The exceptionally tall skinny man in the light gray suit, the one who could be either an advertising executive or a retired basketball player (from my altitude, always near to the ground, I assessed him as being close to seven feet tall), was the entity known as Ed from Venus. The man was dead serious and immensely articulate. I remember he told me with a completely straight face: “This is the form I assume when I’m on Earth. Otherwise you wouldn’t be able to look at me.” He would ask intelligent questions of the speakers, listen attentively to the answers, and his manners would not have been out of place in the court of Louis XV. Yet he claimed to be from Venus and, if asked, would always tell any interested party how things were up there. (“Cloudy,” was the usual response. And, no, I’m not making that up.)

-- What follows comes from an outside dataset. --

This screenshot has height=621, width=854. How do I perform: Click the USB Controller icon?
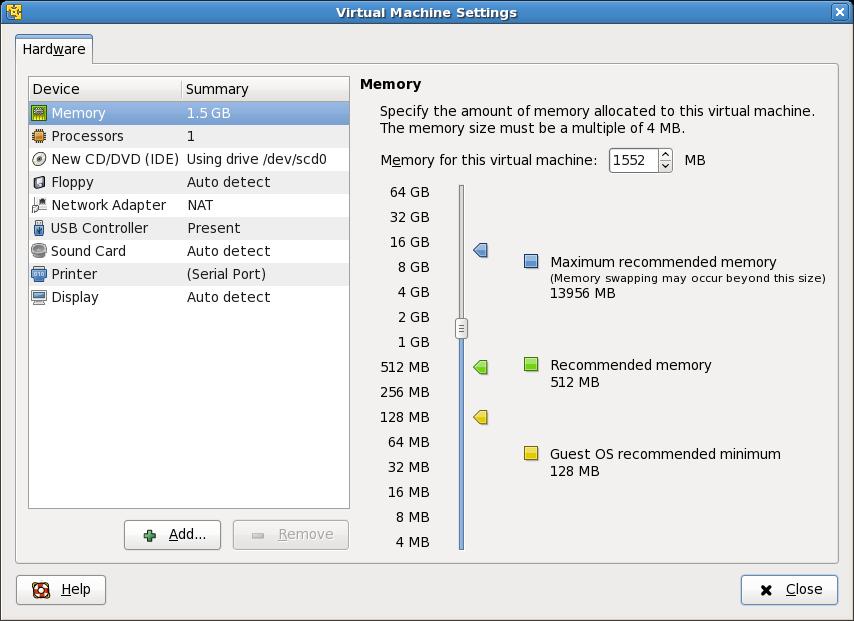click(39, 228)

Another regular was a young woman—I would guess in her late twenties—who, wheelchair-bound, would be pushed in by her companion, an older woman. She remains for me the true enigma of these times. I remember her as genuinely beautiful; radiant, with a kind, serene smile, golden hair, and always dressed as if she were a bridesmaid. She carried a wand with a foil star on the end of it, just as on her gown had been pasted foil crescent moons and planets. This was the Princess of the Galaxies. It was what she called herself, it was how she was greeted, often accompanied with a slight bow, and as she was wheeled to her place at the front row she would bless us with a graceful wave of her wand. For me she became a matter for speculation. Was she, like Miss Havisham, a bride deserted at the altar years before? Or someone whose promising early career, perhaps as an actress or a fashion model, had been tragically cut short by a car accident? 

She seemed to me just too young and dazzling to be so entangled in this flying-saucer fantasy: what, I wondered, had led her to assume such an identity? Did she also use it after hours, so to speak, when having a drink at the Carlyle or checking out the latest titles from the public library? At least the Mystic Barber had his haircutting business, and, I assume, Ed from Venus some perfectly respectable job in a Madison Avenue office. But the Princess…? Where did the fiction begin and where did it finish? And did it, in fact, ever end?

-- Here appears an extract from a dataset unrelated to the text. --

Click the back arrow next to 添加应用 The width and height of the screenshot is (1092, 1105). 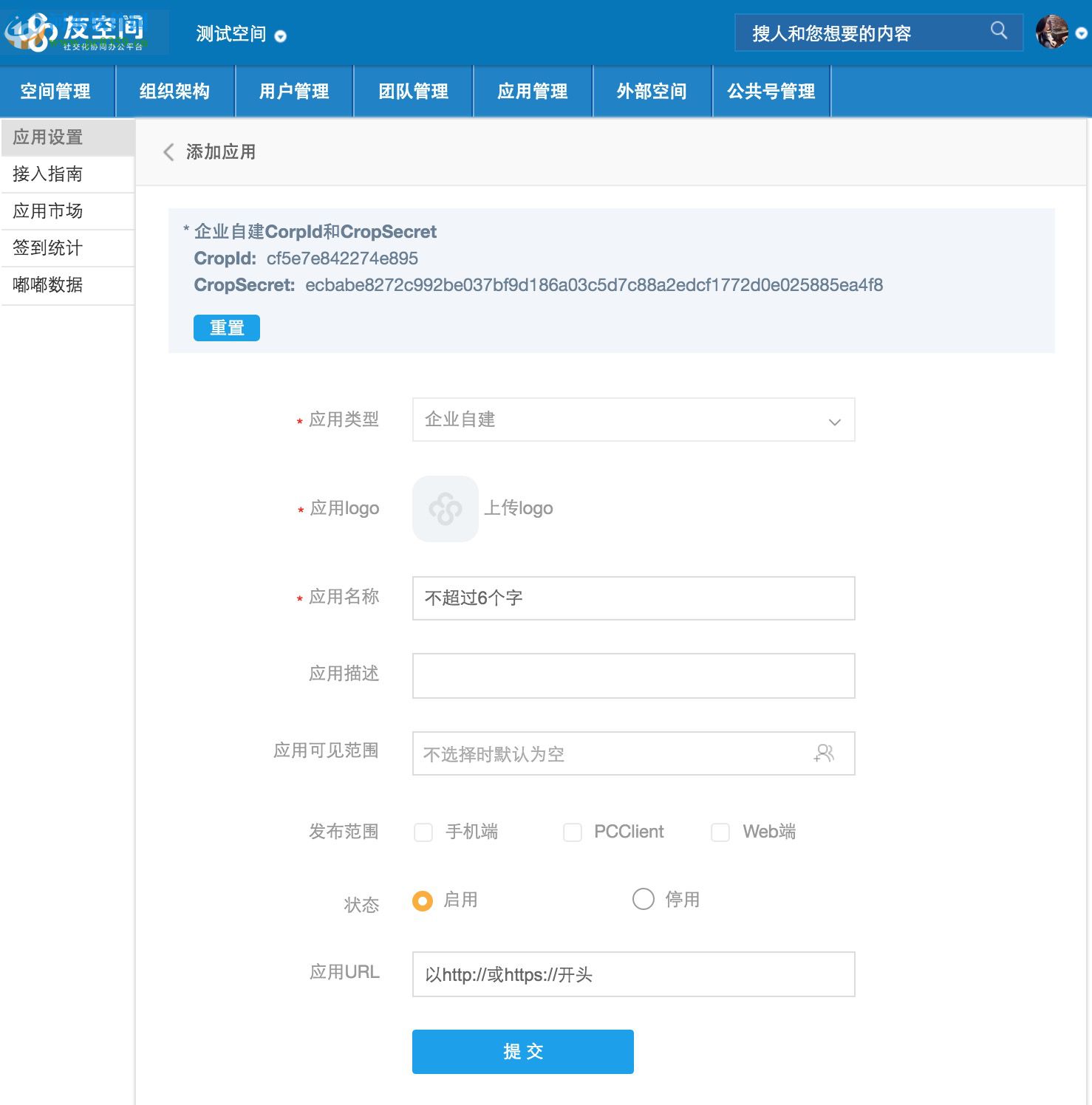tap(168, 152)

What remains of my memories of those times isn’t anything about flying saucers or lights in the sky, but rather the people who came there—these wonderfully eccentric men and women who, possibly bullied in their youth for being handicapped or outrageously tall or simply as ordinary, I now imagine preening for these monthly events, adjusting antenna, wand or gray suit, and then returning to a life of solitude in a studio apartment on the Upper West Side or in Brooklyn where all that remained for them was their imaginations, their sometimes identities, and their boundless desire to flee the four walls of their room with its unchanging view, the bottle of bourbon on the counter, the voice of Johnny Mathis emanating from the Zenith radio beside it. For them going to these monthly gatherings may have been an escape into a galaxy far from their own where they could be considered an equal, accepted for whatever they wanted to be. Had the Princess of the Galaxies written the narrative of her own life, a story of light years and distant travel and visits to places unimaginable?

This rich history with its own mythology, its own royalty of which she was the shining representative, may have given her a life that even had she had the use of her legs might have been forever denied her. For me, their worlds became a matter of speculation and empathy. It became, in fact, my gateway to the nature of fiction.